Inside the Codeine Black Market in Florida
- Jul 7, 2016
- 2 min read
Around 4 AM on April 16, three men in hooded sweatshirts approached the entrance to a Walgreens in Pembroke Pines, Florida. Surveillance footage shows one member of the trio—sporting an orange hoodie, tan backpack, and white socks as gloves—pry open a door using a large yellow crowbar, according to an affidavit recently filed in Broward County court.
Once inside, the three men ran to the pharmacy, where they broke a glass case filled with prescription medications. Within two minutes, they left the store with 1,587 painkiller pills and a pint of promethazine codeine, the prescription cough syrup often combined with drinks like Sprite to make the woozy concoction alternately known as "lean," "purple drank," and "sizzurp."
A month later, a multi-agency law enforcement task force caught up with the drugstore bandits after another Walgreens heist in Miami Gardens, roughly eight miles south of Pembroke Pines. Tracking devices had been installed on this batch of promethazine, and minutes after the May 10 burglary, cops pulled over a black Cadillac Escalade and arrested 26-year-old Bryan Pitter and 24-year-old Alonzo Hinson.
Later the same day, the bandits' alleged mastermind and an aspiring rapper, 24-year-old Darrish Martin, was also taken into custody. Upon executing search warrants on the car and Martin's residence, cops found an AK-47, multiple handguns, and roughly 300 rounds of ammunition.
The three men were initially charged with burglary, criminal mischief, grand theft, and oxycodone trafficking in Miami-Dade County criminal court. But last month, a state prosecutor filed a superseding indictment charging them with racketeering, burglary, grand theft, codeine possession, and trafficking several types of painkillers, among other charges. Authorities say the alleged thieves burglarized 46 South Florida pharmacies in an 11-month span, stealing tens of thousands of pain pills and hundreds of milliliters of prescription cough syrup.
The men have pleaded not guilty. But according to the criminal complaint, investigators found photos on Martin's Facebook and Instagram accounts that show him posing with cough syrup bottles still bearing the barcode labels of the stores from which they were stolen.
Long glamorized by Dirty South rap acts like Three 6 Mafia, Lil Wayne, and Future, lean has become a lucrative commodity in American cities with vibrant hip-hop scenes thanks in part to crackdowns on prescription drug "pill mills," according to experts and users. A pint that normally costs between $20 to $50 with a doctor's prescription and medical insurance is fetching $800 to $1,000 on the black market.
"In some areas, it is even more than that," Lisa McElhaney, president of the National Association of Drug Diversion Investigators, told VICE. "If there is a minimal supply, the cost is higher. Depending on the type and brand, the price also fluctuates."

════════════════

### Task set
#1 According to the codeine black market article, how many South Florida pharmacies are the men alleged to have burglarized?
#2 Reproduce the passage of the codeine black market article starting with "The men have" and going on through "they were stolen.".
The items that come next aren't needed for anything here.

════════════════

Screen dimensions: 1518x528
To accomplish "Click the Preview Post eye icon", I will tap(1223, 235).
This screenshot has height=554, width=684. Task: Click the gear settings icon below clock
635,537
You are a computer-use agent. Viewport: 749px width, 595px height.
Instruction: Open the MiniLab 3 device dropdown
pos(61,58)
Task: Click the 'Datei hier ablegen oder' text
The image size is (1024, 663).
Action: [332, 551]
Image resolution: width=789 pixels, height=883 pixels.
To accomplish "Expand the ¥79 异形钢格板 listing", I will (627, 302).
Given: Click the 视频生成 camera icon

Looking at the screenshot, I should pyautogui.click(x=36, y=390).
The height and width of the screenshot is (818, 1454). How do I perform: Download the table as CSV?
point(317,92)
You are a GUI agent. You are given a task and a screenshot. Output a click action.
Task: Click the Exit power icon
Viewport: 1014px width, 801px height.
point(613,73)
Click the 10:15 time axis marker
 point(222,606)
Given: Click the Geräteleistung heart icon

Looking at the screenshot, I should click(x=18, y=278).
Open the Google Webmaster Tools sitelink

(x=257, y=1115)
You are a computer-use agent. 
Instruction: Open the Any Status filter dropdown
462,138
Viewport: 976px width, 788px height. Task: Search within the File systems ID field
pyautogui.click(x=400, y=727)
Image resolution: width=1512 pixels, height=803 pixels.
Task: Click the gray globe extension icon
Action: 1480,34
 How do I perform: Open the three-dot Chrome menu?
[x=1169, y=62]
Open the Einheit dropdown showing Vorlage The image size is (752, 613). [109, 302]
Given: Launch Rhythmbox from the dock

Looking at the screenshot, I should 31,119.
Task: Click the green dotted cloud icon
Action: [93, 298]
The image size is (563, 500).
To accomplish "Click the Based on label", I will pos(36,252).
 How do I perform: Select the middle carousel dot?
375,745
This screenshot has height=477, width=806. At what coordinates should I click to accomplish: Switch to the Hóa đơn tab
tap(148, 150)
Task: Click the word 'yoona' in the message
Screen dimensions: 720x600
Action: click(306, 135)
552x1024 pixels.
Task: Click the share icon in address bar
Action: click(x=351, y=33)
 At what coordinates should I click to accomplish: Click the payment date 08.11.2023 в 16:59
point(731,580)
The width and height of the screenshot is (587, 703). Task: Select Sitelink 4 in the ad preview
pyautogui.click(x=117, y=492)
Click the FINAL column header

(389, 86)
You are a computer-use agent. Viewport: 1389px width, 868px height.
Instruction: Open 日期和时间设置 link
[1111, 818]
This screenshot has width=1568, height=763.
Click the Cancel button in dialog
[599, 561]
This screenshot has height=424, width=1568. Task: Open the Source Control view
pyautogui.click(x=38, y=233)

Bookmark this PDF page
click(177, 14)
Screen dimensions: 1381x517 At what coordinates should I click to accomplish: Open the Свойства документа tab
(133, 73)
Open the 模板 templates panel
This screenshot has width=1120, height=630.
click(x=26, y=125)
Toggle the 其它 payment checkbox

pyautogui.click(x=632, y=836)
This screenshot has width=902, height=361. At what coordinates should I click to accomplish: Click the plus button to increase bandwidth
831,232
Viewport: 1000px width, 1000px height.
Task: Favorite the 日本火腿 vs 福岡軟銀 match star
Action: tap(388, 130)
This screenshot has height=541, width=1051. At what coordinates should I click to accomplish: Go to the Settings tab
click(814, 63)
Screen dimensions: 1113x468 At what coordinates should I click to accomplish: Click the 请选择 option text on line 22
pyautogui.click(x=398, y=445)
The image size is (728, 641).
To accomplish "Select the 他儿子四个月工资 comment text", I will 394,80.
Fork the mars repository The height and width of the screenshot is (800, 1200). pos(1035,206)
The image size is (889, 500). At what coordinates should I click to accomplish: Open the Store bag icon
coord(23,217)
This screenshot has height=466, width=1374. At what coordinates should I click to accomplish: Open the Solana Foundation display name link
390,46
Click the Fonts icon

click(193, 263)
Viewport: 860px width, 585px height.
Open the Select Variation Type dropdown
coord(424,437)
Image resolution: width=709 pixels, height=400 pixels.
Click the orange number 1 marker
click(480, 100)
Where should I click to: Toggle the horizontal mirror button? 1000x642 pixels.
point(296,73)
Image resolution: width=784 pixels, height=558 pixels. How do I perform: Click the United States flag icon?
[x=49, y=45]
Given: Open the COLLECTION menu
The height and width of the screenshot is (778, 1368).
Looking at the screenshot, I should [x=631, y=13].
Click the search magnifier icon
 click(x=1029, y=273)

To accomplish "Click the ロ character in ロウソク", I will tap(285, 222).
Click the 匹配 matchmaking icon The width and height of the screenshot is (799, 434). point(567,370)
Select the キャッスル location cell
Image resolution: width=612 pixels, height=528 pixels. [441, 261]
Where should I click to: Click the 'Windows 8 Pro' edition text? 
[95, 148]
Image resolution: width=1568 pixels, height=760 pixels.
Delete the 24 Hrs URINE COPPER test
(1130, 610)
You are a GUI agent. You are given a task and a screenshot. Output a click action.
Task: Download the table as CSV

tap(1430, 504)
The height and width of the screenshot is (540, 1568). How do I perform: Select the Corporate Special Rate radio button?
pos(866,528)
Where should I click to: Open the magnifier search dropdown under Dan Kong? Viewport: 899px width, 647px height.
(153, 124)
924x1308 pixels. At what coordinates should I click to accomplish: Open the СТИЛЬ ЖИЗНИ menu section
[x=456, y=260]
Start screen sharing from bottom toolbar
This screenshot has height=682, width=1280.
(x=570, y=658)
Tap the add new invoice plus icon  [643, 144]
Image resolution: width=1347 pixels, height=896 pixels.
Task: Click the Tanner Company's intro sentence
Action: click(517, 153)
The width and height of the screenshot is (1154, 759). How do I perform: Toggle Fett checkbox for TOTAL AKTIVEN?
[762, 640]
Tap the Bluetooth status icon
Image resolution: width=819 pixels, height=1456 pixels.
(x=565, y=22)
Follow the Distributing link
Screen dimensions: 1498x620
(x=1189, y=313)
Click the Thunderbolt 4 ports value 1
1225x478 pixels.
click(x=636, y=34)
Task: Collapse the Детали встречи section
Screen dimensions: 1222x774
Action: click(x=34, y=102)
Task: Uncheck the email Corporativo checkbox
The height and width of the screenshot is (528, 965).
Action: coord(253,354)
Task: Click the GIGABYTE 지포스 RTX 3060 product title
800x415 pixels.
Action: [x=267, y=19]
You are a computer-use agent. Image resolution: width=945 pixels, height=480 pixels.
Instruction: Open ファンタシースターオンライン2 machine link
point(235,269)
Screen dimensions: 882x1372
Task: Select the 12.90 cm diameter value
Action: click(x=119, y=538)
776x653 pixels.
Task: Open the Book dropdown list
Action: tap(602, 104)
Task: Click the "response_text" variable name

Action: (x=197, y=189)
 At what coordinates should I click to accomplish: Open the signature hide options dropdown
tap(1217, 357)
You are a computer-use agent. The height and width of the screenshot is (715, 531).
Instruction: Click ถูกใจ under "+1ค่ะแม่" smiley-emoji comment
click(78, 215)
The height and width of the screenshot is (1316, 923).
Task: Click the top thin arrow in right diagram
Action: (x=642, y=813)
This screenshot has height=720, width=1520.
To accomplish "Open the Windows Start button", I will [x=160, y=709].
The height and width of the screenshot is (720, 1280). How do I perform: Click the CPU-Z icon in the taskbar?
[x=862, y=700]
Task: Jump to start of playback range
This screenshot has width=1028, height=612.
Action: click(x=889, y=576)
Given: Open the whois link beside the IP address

════════════════

### Answers to the problems
#1 46 pharmacies, over an 11-month span.

#2
The men have pleaded not guilty. But according to the criminal complaint, investigators found photos on Martin's Facebook and Instagram accounts that show him posing with cough syrup bottles still bearing the barcode labels of the stores from which they were stolen.